To hasten to the chamber where I was again to look upon the exquisite resemblance of features which, till then, I had thought without a similar in the world, was a matter of instinct; and, winding my way through the intricacies of galleries and corridors, loaded with the baggage of the emigrant army, and strewed with many a gallant noble who had exchanged the down bed of his ancestral mansion for the bare floor, or the open bivouac, I at length reached the apartment to which the captive general had been consigned. To my utter astonishment, instead of the silence which I expected under the circumstances, I heard the jingling of glasses and roars of laughter. Was this the abode of solitude and misfortune? I entered, and found M. Lafayette, indeed, conducting himself with the composure of a personage of his rank; but the other performers exhibiting a totally different temperament. A group of Polish officers, who had formerly borne commissions in the royal service, and now followed the Emigrant troops, had recognized Lafayette, and insisted on paying due honours to the “noble comrade” with whom they had served beyond the Atlantic. Hamlet’s menace to his friend, that he would “teach him to drink deep ere he depart,” had been adopted in the amplest sense by those jovial sons of the north, and “healths bottle-deep” were sent round the board with rapid circulation.
My entrance but slightly deranged the symposium, and I was soon furnished with all the freemasonry of the feast, by being called on to do honour to the toast of “His Majesty the King of Great Britain.” My duty was now done, my initiation was complete, and while my eyes were fixed on the portrait which, still in its unharmed beauty, looked beaming on the wild revel below, I heard, in the broken queries, and interjectional panegyrics of these hyperborean heroes, more of the history of Lafayette than I had ever expected to reach my ears.
His life had been the strangest contrast to the calm countenance which I saw so tranquilly listen to its own tale.
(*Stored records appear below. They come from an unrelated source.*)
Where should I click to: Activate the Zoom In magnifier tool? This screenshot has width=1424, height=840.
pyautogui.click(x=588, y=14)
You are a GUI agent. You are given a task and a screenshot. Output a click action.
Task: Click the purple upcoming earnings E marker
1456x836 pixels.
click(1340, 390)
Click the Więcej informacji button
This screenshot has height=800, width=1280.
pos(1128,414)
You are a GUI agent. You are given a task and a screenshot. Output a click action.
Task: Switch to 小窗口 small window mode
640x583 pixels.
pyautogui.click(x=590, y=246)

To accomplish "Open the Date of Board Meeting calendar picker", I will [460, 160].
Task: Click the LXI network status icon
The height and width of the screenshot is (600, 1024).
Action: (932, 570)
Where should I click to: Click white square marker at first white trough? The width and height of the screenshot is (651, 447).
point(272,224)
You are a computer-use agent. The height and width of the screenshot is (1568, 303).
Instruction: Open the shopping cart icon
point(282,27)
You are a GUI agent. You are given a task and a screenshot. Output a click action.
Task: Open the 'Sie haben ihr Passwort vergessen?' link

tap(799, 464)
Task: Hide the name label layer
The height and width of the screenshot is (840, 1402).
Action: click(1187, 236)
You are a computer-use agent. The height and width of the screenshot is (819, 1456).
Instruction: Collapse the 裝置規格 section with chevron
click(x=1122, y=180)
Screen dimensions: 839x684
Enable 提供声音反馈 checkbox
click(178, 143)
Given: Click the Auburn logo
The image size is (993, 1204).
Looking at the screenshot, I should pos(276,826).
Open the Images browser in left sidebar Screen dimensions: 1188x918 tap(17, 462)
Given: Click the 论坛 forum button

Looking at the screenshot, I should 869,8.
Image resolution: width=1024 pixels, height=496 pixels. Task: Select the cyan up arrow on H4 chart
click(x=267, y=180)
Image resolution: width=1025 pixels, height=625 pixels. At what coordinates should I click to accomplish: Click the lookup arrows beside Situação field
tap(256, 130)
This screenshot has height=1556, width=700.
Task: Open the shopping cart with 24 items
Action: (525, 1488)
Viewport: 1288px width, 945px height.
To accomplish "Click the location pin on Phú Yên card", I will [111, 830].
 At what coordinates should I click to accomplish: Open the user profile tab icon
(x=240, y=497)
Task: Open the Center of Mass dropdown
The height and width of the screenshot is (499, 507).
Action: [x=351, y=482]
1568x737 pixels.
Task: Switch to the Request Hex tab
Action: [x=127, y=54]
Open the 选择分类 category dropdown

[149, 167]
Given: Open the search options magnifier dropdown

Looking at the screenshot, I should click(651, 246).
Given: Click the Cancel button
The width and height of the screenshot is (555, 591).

It was Quixotic, and two hundred years ago could scarcely have escaped the pen of some French Cervantes. He had begun life as an officer in the French household troops in absolute boyhood. At sixteen he had married! at eighteen he had formed his political principles, and begun his military career by crossing the Atlantic, and offering his sword to the Republic. To meet the thousand wonderings at his conduct, he exchanged the ancient motto of the Lafayettes for a new one of his own. The words, “Why not?” were his answer to all, and they were sufficient. On reaching America, he asked but two favours, to be suffered to serve, and to serve without pay.